Department of Biological Sciences, Federal University of Agriculture, P.M.B.2240, Abeokuta, Nigeria; [email protected], [email protected], [email protected], [email protected]
Received 03-ii-2014.
Corrected 12-XII-2014.
Accepted 23-I-2015.
Abstract: The shells of molluscs protect them from physical damage, predators and dehydration. We studied various local uses of shells and their biochemical properties in Abeokuta, Nigeria. A standard structured
questionnaire about use was applied to 100 snail and herb sellers and shells from 120 adult individuals of
Archachatina marginata, Achatina achatina, Achatina fulica, Littorina littorea, Meretrix lusoria and Merceneria
mercenaria were evaluated for their mineral components (Ca2+, Fe2+, Mg2+, Na+, Zn+, P+, K+) and proximate
composition (crude protein, ash, fibre, crude fat and carbohydrate) using standard methods. Properties against
fungi and bacteria isolates were also tested. These shells are used for bleaching, brushing, abrasion and others.
The weight of the shells varied from 0.5g (L. littorea) to 25.00g (A. marginata) and thickness from 0.46mm in
M .lusoria to 5.35mm in M. mercenaria. We found no inhibitory effect against fungi and bacterial isolates. The
molluscs are high in carbohydrates (83.54-92.76g/100g) and low in protein (0.16-0.38g/100g). The fat content
ranged between 0.42g/100g and 0.82g/100g, and ash between 2.14g/100g and 9.45g/100g. Ca2+ was the most
abundant (10.25-96.35mg/g) while K+ was the least abundant (0.3-0.7mg/g) (p<0.05). Active ingredients of
these shells can be used in the feed and construction industries. Rev. Biol. Trop. 63 (2): 459-464. Epub 2015
June 01.
Key words: shell, mollusc, proximate analysis, antimicrobial, antifungal, uses.
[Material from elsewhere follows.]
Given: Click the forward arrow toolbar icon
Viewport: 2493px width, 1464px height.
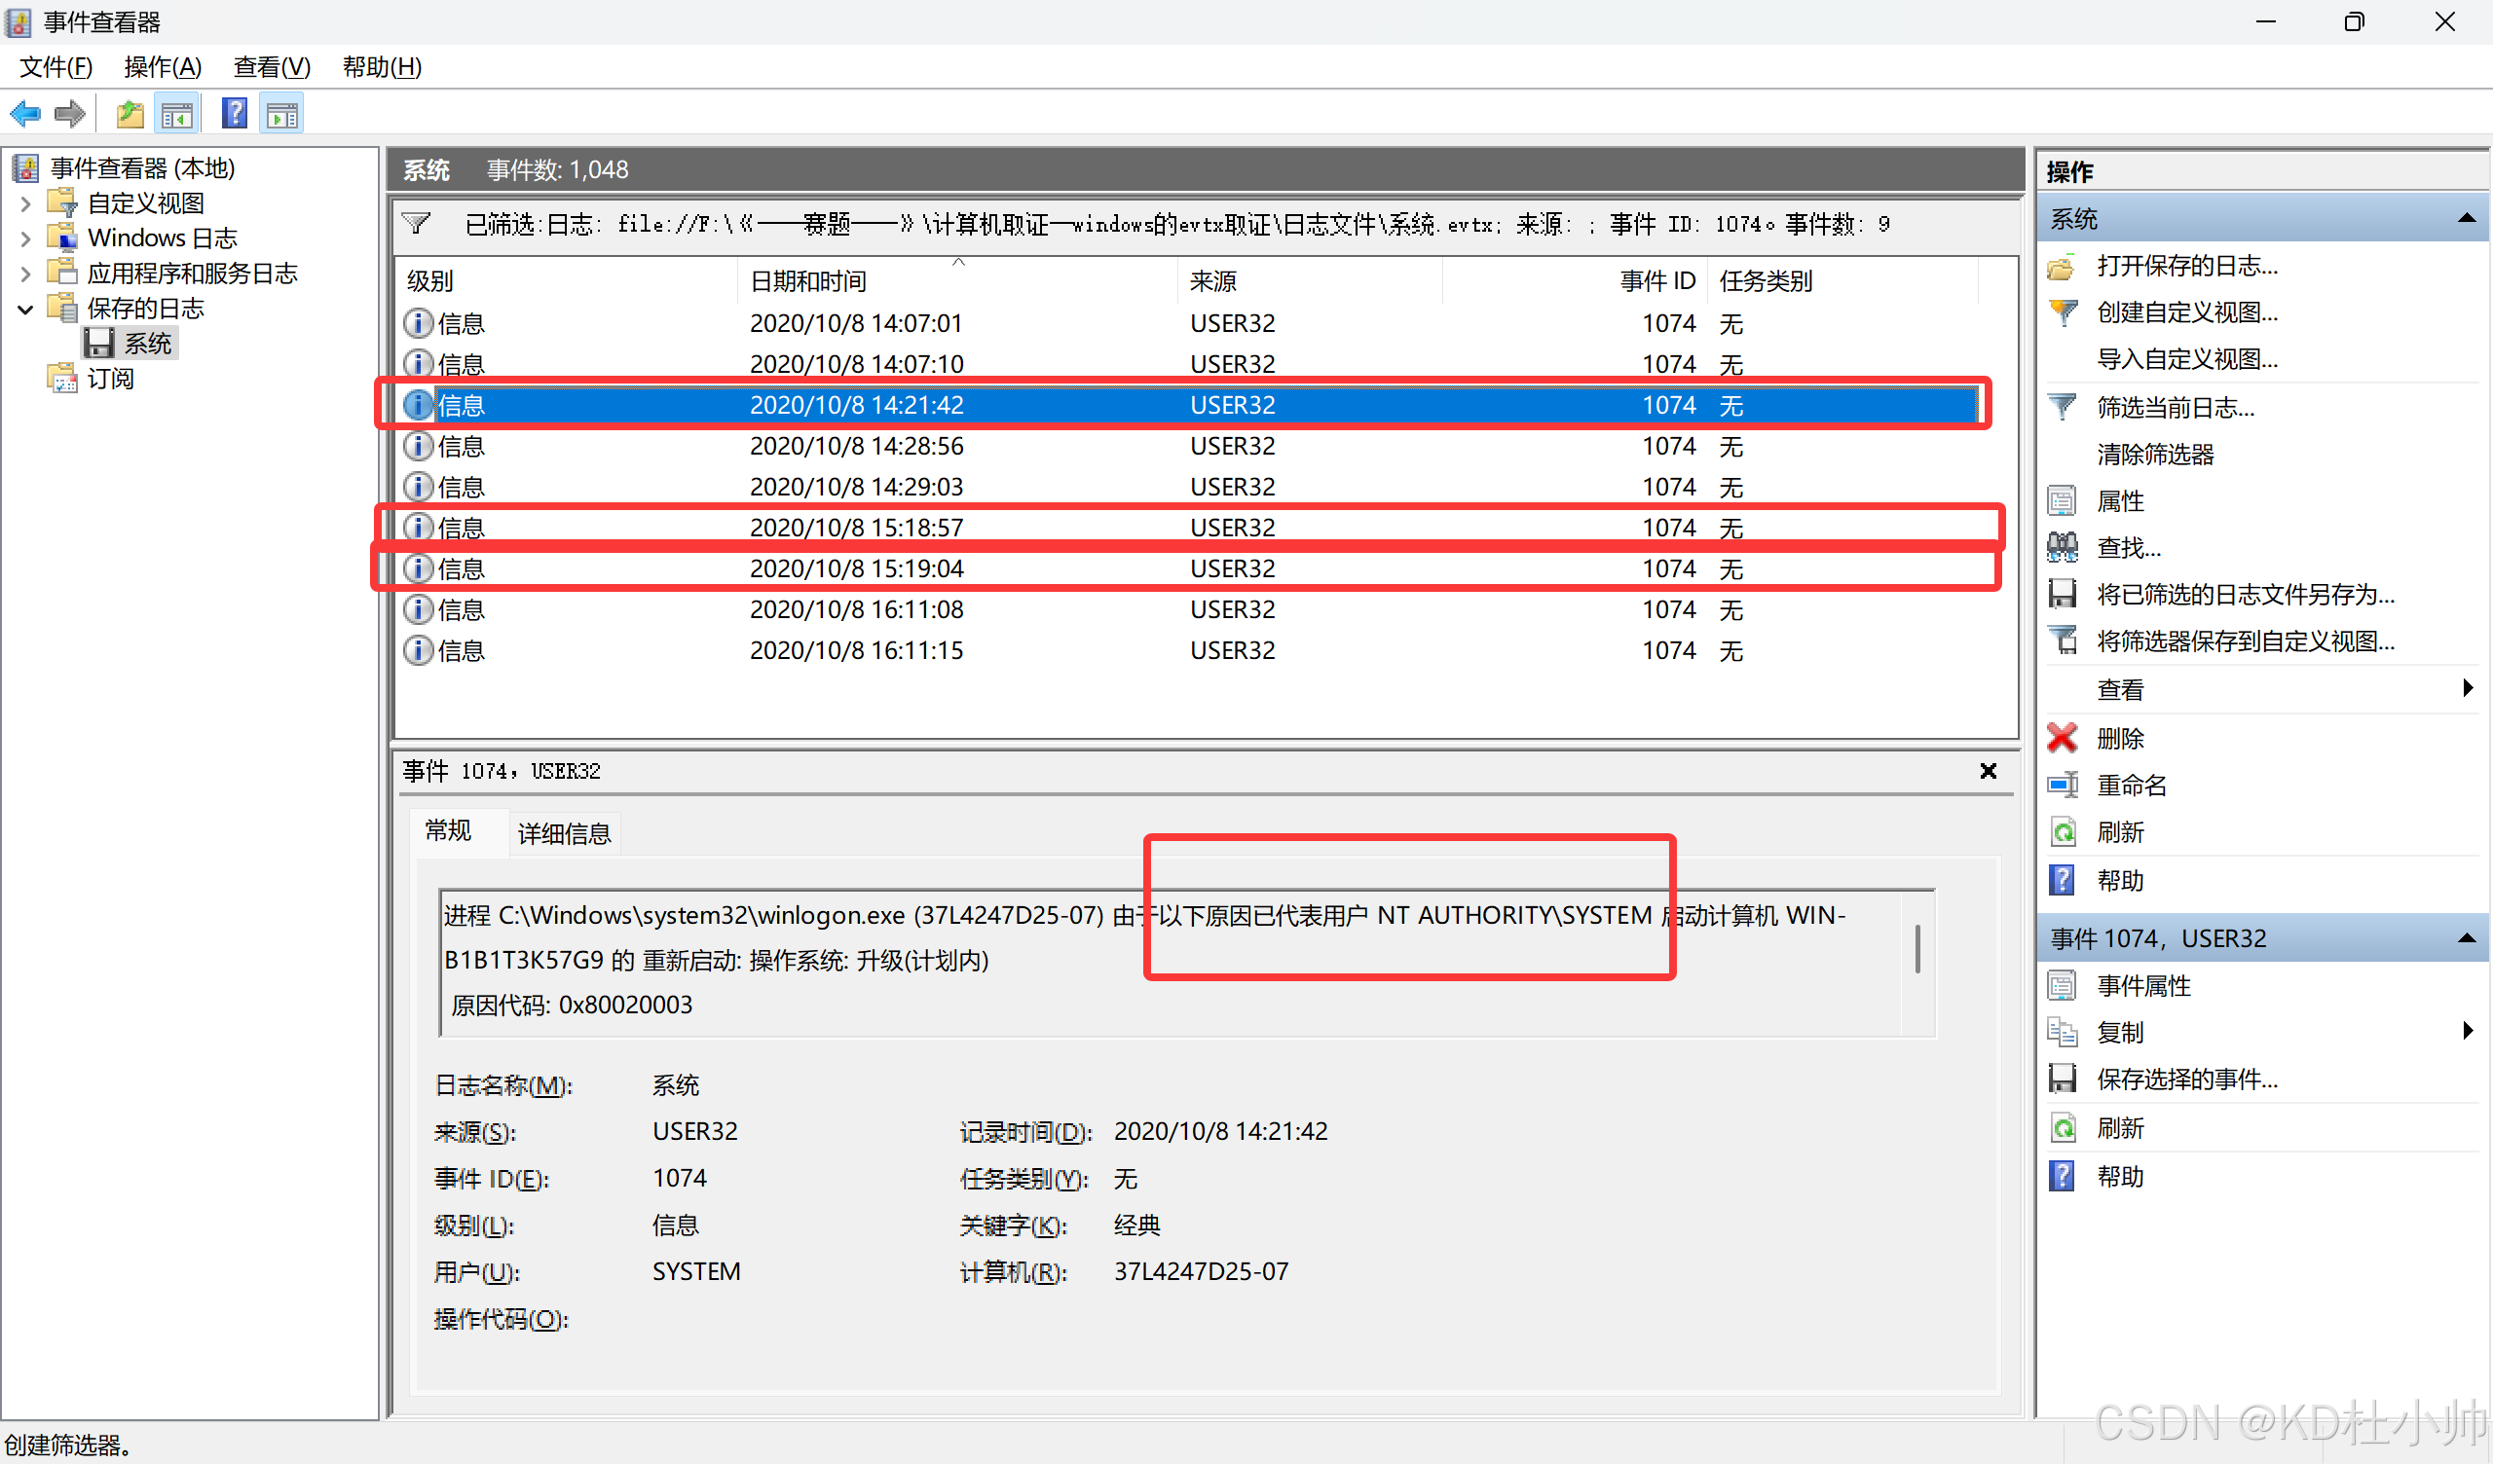Looking at the screenshot, I should 69,114.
The shell is made up of calcium carbonate and it encloses supports and protects the
soft part of animals in the Phylum Mollusca.
Its members include: snails, periwinkles and
clam. Man consumes animal products especially milk, egg, meat and fish. These products are
treasured in the diet because of their flavor, texture and nutrients. However, shells are disposed
as wastes where they constitute environmental
nuisance due to unpleasant odor and unsightly
appearance (Adewuyi, & Ola, 2005).
Research studies confirm that land snail
parts (flesh and haemolymph) are useful in the
treatment of diseases like anemia, hypertension,
labor pain and constipation (Akinnusi, 2004;
Adikwu, 2012). Similarly, periwinkle shells
serve as a coarse aggregate of concrete in areas
where there are neither stones nor granite for
paving of water logged areas (Falade, 1995).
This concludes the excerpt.